Salon Chairs Are Deceptively Heavy
Pick up a salon styling chair and you'll immediately understand why stylists bolt them to the floor. A hydraulic styling chair weighs 60 to 90 pounds — not back-breaking alone, but a salon with 12 stations means 700 to 1,000 pounds of chairs before you touch anything else. The hydraulic base is cast iron. The pump mechanism adds another 15 pounds of steel and oil.
Shampoo stations are worse. The bowl, cabinet, and chair assembly together run 120 to 180 pounds, and they're plumbed into the wall with hot and cold water lines plus a drain. Disconnecting means shutting off water, capping pipes, and sometimes cutting through the cabinetry surround that was built around the plumbing. A six-bowl shampoo bar is a solid two hours of work just to disconnect and remove.
But here's the thing most people miss — salon furniture has decent resale value. A used hydraulic chair in good condition sells for $100 to $300. Shampoo bowls go for $75 to $200. If you have two weeks before your lease ends, list them on salon equipment resale groups first. Whatever's left, we'll haul it.
The Chemical Product Problem
Every salon accumulates product. Color tubes, developer bottles, perm solution, relaxers, acetone, disinfectants, aerosol cans. A closing salon typically has 50 to 200 pounds of chemical products — some current, most expired.
You can't throw most of this in the regular trash. Aerosol cans are considered hazardous waste by the EPA when they contain product. Developer (hydrogen peroxide above certain concentrations) needs proper disposal. Acetone is flammable waste. Oregon DEQ classifies beauty salon chemical waste similarly to other small-quantity generator waste.
Our approach: we remove all the furniture, fixtures, and non-chemical waste. For the chemicals, we'll box and organize them for a hazardous waste pickup. Metro's household hazardous waste facilities in Portland accept small-quantity business waste by appointment — usually free for businesses generating under 220 pounds per month.
Stations, Mirrors, and Millwork
Styling stations are essentially vanities bolted to the wall with mirrors above them. The station cabinets hold dryers, flat irons, product — all of which needs to come out before the station itself. Each station has an electrical outlet (sometimes hardwired for dryer hookups) and possibly a small plumbing connection for a styling rinse attachment.
Mirrors in salons are usually large format — 4x6 or 4x8 sheets. Same deal as any mirror removal: pry carefully behind the mastic, expect 30% breakage, wrap the survivors. A 12-station salon has about 200 square feet of mirror. That's 45 minutes of careful removal if things go well, two hours if they don't.

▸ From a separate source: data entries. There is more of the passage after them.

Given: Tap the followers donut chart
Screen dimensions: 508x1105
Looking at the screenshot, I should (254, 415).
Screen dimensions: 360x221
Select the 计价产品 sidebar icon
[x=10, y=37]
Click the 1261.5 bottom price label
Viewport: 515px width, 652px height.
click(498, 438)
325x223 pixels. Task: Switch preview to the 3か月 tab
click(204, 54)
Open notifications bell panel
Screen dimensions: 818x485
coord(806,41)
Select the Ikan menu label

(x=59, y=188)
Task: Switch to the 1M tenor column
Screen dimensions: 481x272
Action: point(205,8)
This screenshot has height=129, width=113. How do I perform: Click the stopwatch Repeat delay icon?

Reception desks in salons tend to be custom-built or high-end retail fixtures. These sometimes have value — a nice reception desk sells for $200 to $500. We'll set it aside for you if it's worth saving. The rest of the millwork (storage closets, retail display shelving, break room cabinets) goes to the dump.

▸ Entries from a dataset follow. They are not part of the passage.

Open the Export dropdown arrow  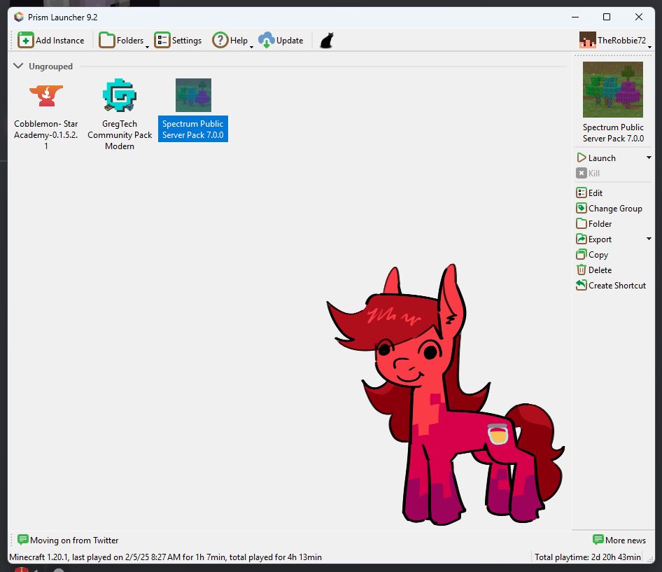650,239
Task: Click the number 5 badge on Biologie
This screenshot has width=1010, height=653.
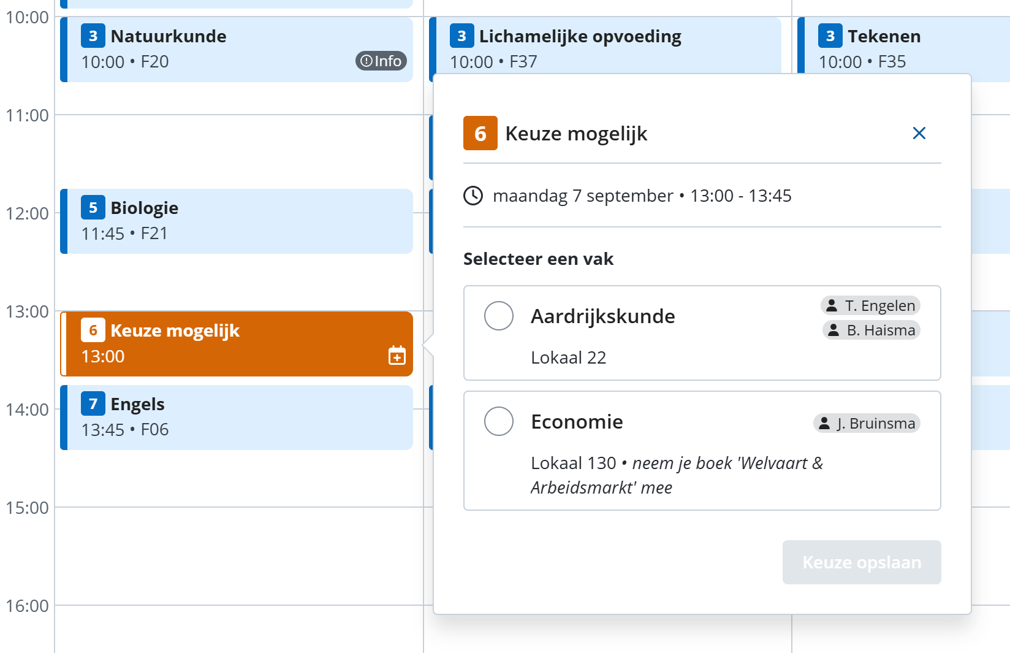Action: coord(93,207)
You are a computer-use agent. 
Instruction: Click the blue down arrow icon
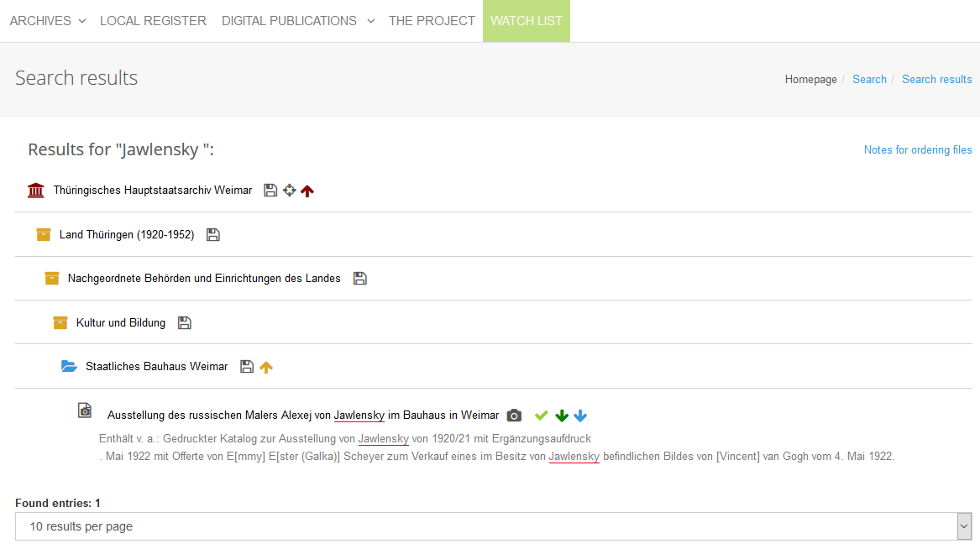[580, 416]
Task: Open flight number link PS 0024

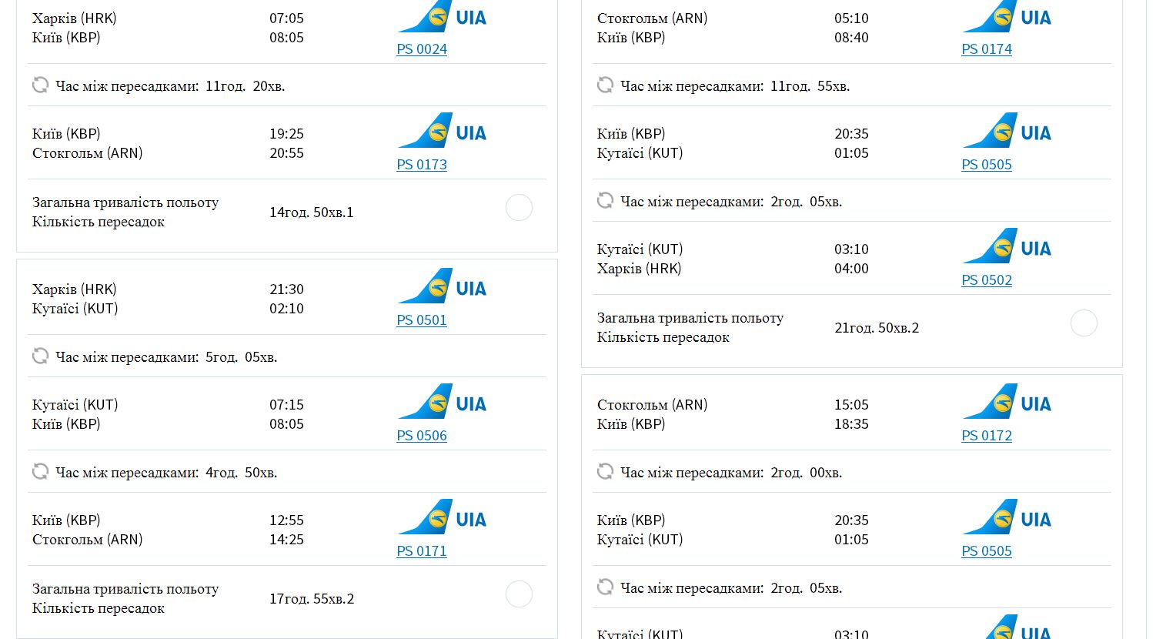Action: 422,49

Floor Drains, Plumbing, and the Stuff Underneath
Salon floors hide surprises. Under the vinyl or tile, there are often discolored subfloor patches from years of color drips, water damage around shampoo stations, and — in older buildings — asbestos-containing tile. If the building was built before 1985, get the floor tested before anyone starts ripping it up. That's not our call to make, but we'll flag it during the walkthrough.

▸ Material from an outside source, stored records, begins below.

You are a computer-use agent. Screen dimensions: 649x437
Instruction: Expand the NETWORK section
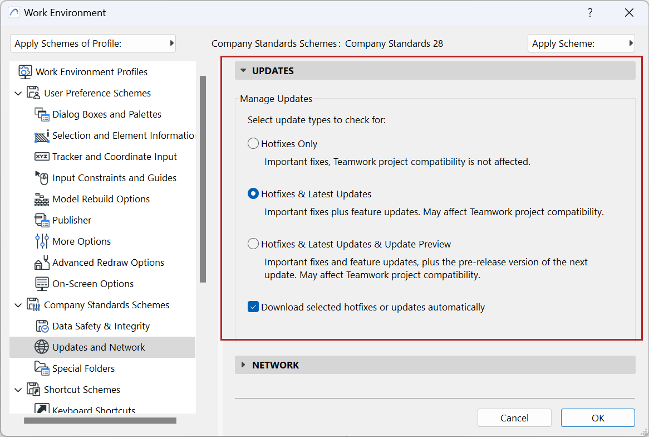point(243,365)
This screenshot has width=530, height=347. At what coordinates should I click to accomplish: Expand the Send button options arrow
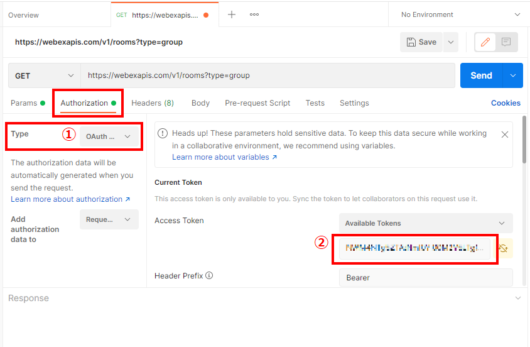(513, 75)
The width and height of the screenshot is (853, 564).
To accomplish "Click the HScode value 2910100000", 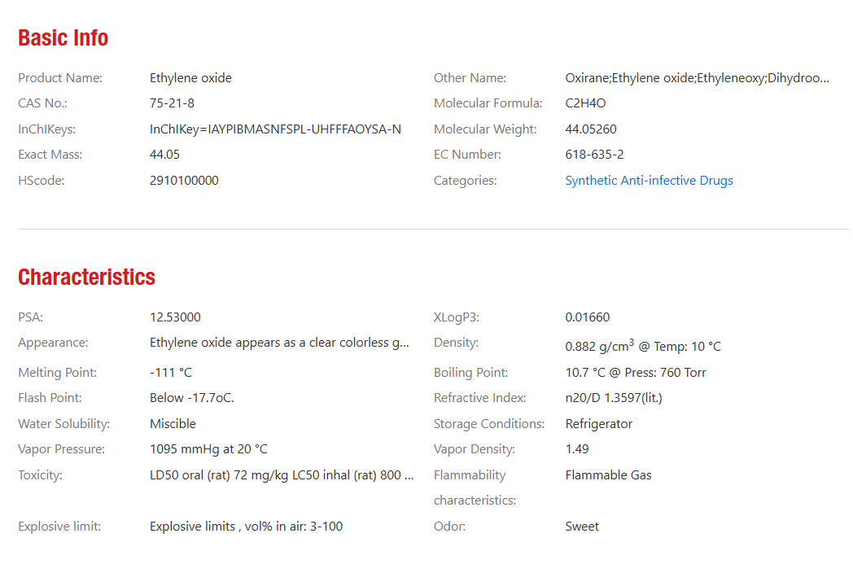I will (x=184, y=181).
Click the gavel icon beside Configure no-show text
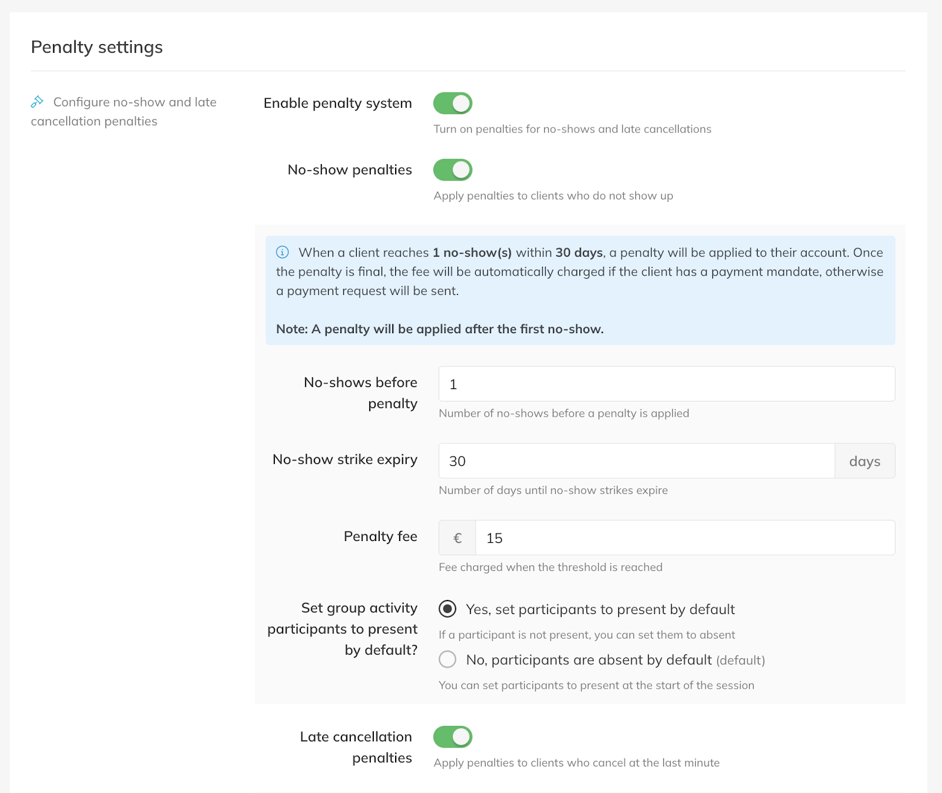Image resolution: width=942 pixels, height=793 pixels. [x=37, y=102]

Floor drains at shampoo stations tend to be clogged with hair, product buildup, and general grime. If the landlord wants them cleared, that's a plumber's job, not ours. We handle what's above the floor — the chairs, stations, and all the stuff piled in the back room that somehow accumulated over 15 years of business.
What a Salon Cleanout Costs in Oregon
Small salon (4 to 6 stations): $800 to $1,500. Mid-size salon (8 to 14 stations): $1,500 to $3,000. Large salon or spa with multiple rooms, treatment areas, and laundry: $3,000 to $5,500. These prices don't include chemical disposal — that's a separate service through Metro or a licensed hauler.
Most salon cleanouts in Eugene, Salem, and Portland take one day with a two-to-three person crew. The back room is always the wild card — that's where years of excess product, broken equipment, and random supplies pile up. One salon in SE Portland had 14 boxes of expired perm rods. Fourteen.